= GIVEN TASK A =
Answer these questions about the post on settling in to life in Australia:
(i) How long has the writer been in Australia?
(ii) How long were the writer and Stephen apart?
(iii) What kind of country does the writer feel lucky to be in?
= GIVEN TASK B =
Reproduce the part of the post on settling in to life in Australia that starts at "Moving usually comes" and ends at "Where do I go?".

Settling in to Life in Australia

G’Day Mates! Kidding, I am pretty sure I can’t get away with saying that anytime soon. It is now exactly a month since I’ve been here in Australia and I am loving it so far! I know, total shocker right. The weather has been fantastic since I arrived, our house is a five minute drive from multiple beaches (hopefully getting a bike soon) and it’s been really nice for Stephen and I to reconnect and spend quality time together after being apart for 2.5 months. And I mean a LOT of quality time together, we barely know anyone around here…

Moving usually comes with its ups and downs and moving countries definitely is no different. Living in a different country puts you more out of your comfort zone because your norms are totally flipped around, sometimes literally flipped like driving on the other side of the car, AND the road. I am lucky to be in an English speaking country so it’s not as big of a transition as moving elsewhere in the world, but it still comes with plenty of new experiences. Today I am sharing some of what I’ve experienced in my first month of living down under. And since I prefer to end of a happy note- let’s begin with the not-so-easy stuff.

Shopping- Where do I go?

[Part of a data file]
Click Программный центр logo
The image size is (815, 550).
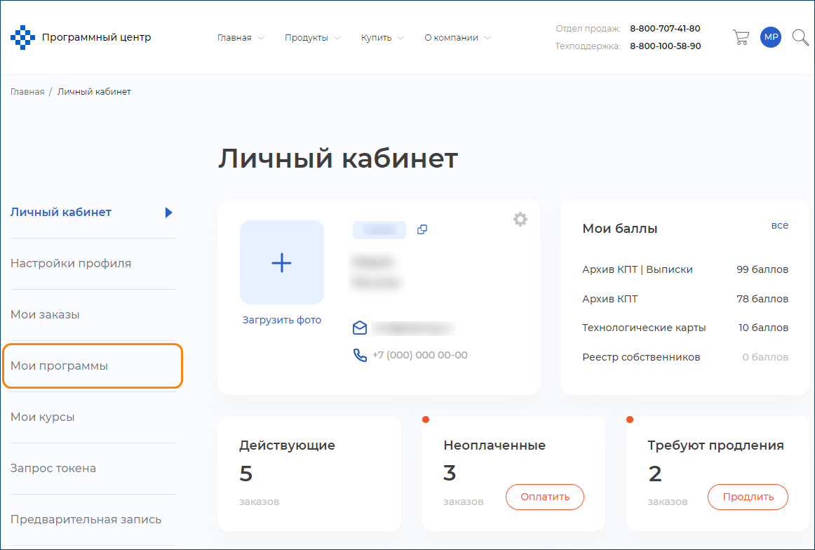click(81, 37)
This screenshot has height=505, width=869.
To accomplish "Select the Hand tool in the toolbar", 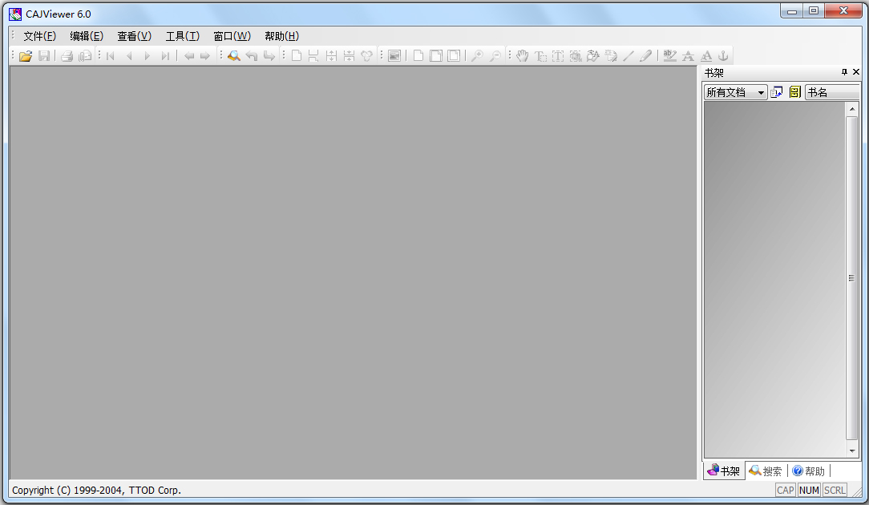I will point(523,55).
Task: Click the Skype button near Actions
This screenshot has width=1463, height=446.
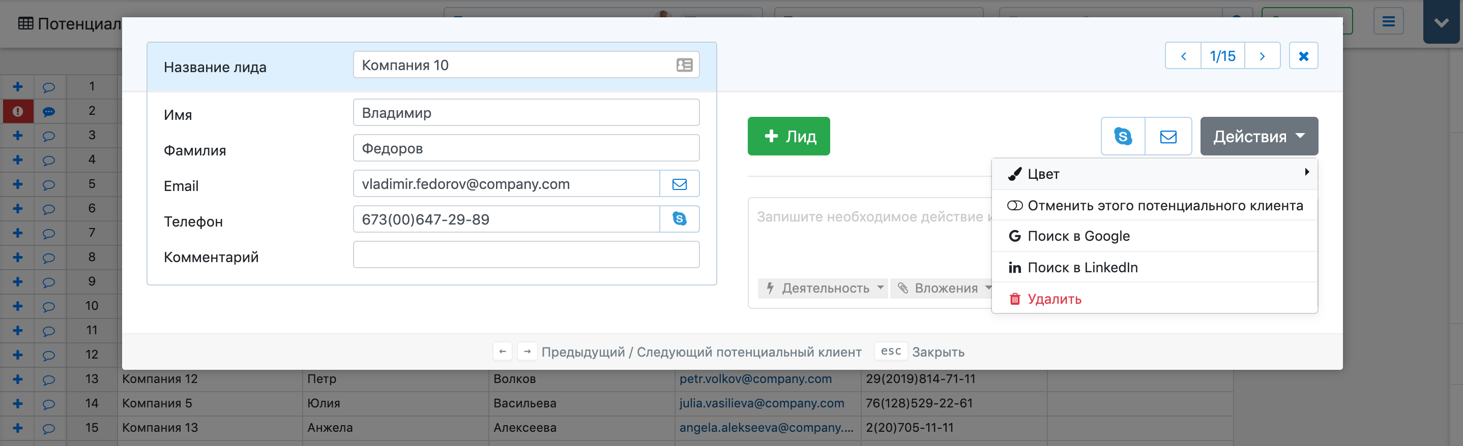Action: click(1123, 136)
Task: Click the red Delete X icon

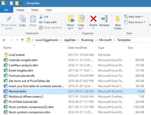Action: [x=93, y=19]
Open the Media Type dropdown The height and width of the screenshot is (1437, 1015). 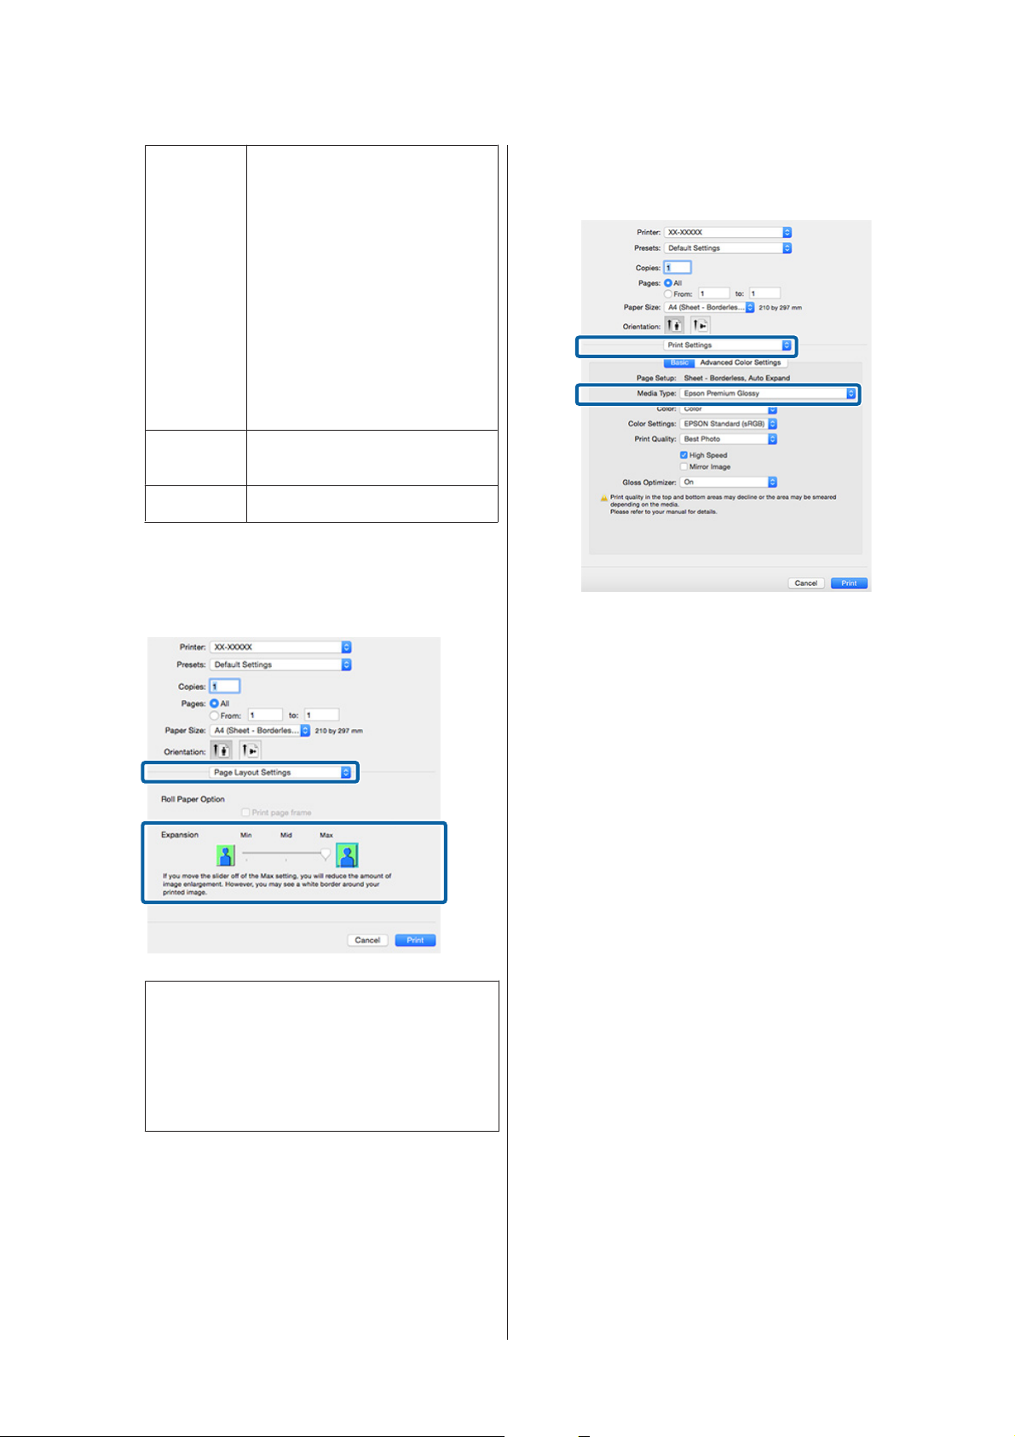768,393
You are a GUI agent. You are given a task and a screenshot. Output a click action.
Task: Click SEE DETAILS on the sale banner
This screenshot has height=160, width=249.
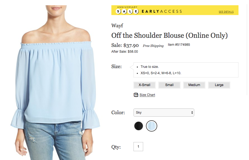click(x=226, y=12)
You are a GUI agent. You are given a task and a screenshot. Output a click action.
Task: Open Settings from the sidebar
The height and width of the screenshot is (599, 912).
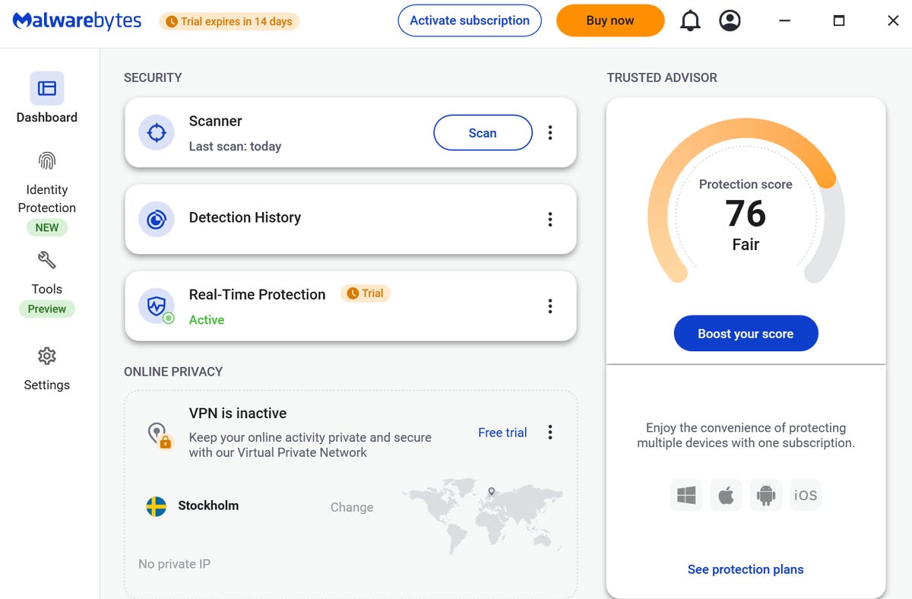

= EXERCISE RESPONSE A =
(i) Exactly a month.
(ii) 2.5 months.
(iii) An English speaking country.

= EXERCISE RESPONSE B =
Moving usually comes with its ups and downs and moving countries definitely is no different. Living in a different country puts you more out of your comfort zone because your norms are totally flipped around, sometimes literally flipped like driving on the other side of the car, AND the road. I am lucky to be in an English speaking country so it’s not as big of a transition as moving elsewhere in the world, but it still comes with plenty of new experiences. Today I am sharing some of what I’ve experienced in my first month of living down under. And since I prefer to end of a happy note- let’s begin with the not-so-easy stuff.

Shopping- Where do I go?